The signing of the Anti-Homosexuality Bill into law should take into account the protection of donor interests, the head of the EU Delegation to Uganda Kristian Schmidt says.
Ambassador Schmidt in an interview with local media says Europe’s partnership with Uganda is built on development of common principles such as human rights. These include no persecution of minorities on the basis of sex, religion, gender and sexual orientation.
Parliament, last month passed the controversial bill criminalizing, outlawing and providing harsh jail terms for same sex relationships in the country.
Ndorwa West MP David Bahati first introduced the bill in 2009 with a death penalty clause for some homosexual acts. It was briefly shelved when Donor countries threatened to withdraw aid to Uganda, saying the law disregards principles of foreign policy.
Parliament however passed the bill supplanting the death penalty provision with a proposal of life in prison for “aggravated homosexuality. The bill is now awaiting presidential assent.

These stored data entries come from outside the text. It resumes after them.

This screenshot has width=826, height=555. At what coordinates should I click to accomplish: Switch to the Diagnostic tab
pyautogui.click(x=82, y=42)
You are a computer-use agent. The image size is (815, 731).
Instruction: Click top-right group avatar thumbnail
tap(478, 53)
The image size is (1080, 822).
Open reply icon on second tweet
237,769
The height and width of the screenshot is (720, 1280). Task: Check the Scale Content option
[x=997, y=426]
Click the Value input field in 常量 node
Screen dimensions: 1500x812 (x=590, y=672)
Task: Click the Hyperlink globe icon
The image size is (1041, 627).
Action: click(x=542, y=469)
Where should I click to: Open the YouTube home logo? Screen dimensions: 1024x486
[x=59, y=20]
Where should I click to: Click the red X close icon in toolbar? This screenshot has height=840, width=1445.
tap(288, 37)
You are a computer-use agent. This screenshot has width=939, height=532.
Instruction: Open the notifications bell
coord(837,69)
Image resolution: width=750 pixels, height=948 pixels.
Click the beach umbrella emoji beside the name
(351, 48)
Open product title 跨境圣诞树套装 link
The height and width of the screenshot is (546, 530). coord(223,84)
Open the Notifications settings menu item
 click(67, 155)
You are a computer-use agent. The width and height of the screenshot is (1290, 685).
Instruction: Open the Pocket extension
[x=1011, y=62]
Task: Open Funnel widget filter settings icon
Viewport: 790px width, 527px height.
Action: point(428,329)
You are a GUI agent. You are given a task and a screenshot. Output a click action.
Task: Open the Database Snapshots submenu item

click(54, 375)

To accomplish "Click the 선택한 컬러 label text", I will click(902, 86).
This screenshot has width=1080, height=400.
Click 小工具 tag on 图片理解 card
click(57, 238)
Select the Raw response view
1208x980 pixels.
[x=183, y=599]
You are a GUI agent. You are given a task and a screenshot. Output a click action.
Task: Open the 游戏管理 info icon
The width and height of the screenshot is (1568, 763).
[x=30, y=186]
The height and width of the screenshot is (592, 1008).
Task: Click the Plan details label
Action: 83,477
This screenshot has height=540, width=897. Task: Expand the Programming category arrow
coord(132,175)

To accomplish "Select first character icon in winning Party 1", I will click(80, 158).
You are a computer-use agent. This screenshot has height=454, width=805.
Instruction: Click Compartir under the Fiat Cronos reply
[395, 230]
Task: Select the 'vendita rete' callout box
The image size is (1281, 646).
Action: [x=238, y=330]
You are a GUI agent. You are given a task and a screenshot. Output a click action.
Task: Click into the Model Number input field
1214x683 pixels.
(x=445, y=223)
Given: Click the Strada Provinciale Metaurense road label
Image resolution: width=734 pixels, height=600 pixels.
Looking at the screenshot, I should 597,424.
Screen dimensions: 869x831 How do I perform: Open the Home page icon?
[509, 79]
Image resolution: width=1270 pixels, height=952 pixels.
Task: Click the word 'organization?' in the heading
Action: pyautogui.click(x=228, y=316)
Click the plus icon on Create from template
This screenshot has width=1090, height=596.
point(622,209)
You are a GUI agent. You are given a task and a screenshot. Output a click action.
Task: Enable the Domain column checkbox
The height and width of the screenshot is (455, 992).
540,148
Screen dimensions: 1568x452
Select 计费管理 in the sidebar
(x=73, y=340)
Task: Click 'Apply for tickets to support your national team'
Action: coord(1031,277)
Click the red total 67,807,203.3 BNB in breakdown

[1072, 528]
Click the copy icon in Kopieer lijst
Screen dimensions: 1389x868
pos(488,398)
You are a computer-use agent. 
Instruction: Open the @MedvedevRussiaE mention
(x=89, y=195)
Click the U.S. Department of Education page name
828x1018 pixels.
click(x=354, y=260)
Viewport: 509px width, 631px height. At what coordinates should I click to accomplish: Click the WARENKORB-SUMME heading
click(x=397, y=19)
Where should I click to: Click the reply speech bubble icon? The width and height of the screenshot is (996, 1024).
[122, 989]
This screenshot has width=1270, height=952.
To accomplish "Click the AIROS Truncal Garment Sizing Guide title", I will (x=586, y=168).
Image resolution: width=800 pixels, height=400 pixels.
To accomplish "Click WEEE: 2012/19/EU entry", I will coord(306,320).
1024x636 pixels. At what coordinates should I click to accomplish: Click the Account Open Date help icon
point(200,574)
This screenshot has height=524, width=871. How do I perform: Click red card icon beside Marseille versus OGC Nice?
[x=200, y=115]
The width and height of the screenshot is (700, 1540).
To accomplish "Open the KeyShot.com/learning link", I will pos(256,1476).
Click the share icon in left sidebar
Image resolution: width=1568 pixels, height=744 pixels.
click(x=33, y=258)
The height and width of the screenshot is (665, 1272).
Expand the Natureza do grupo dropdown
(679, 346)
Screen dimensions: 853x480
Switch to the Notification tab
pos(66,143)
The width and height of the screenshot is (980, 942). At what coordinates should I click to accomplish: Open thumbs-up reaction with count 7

But amidst protests last week, President Yoweri Museveni told the NRM Party Caucus that he would only assent to the controversial Bill if he gets scientific proof that homosexuality is not a genetic and biological problem.
Ambassador Schmidt says Uganda should take into consideration its cooperation with the European Union.
The EU ambassador adds that labeling homosexuals abnormal is wrong. This is based on a December 28th letter to Parliamentary Speaker Rebecca Kadaga in which President Museveni described homosexuals as abnormal and in need of economic empowerment.
However, Ambassador Schmidt does commend President Museveni for seeking ways to deal with the sexual minority group.
The President has 30 days under Article 91(3) of the constitution to assent to the Bill or return it to Parliament with a request that it be revised on a particular provision. He has so far surpassed the sated days by seven.
The Constitution under Article 91(6) is mandated to reconsider the bill and pass it again and resend it to the president. If the president rejects the law twice, the speaker can cause a copy to be laid before the House for it to be passed into law, with a two-thirds majority, without presidential assent.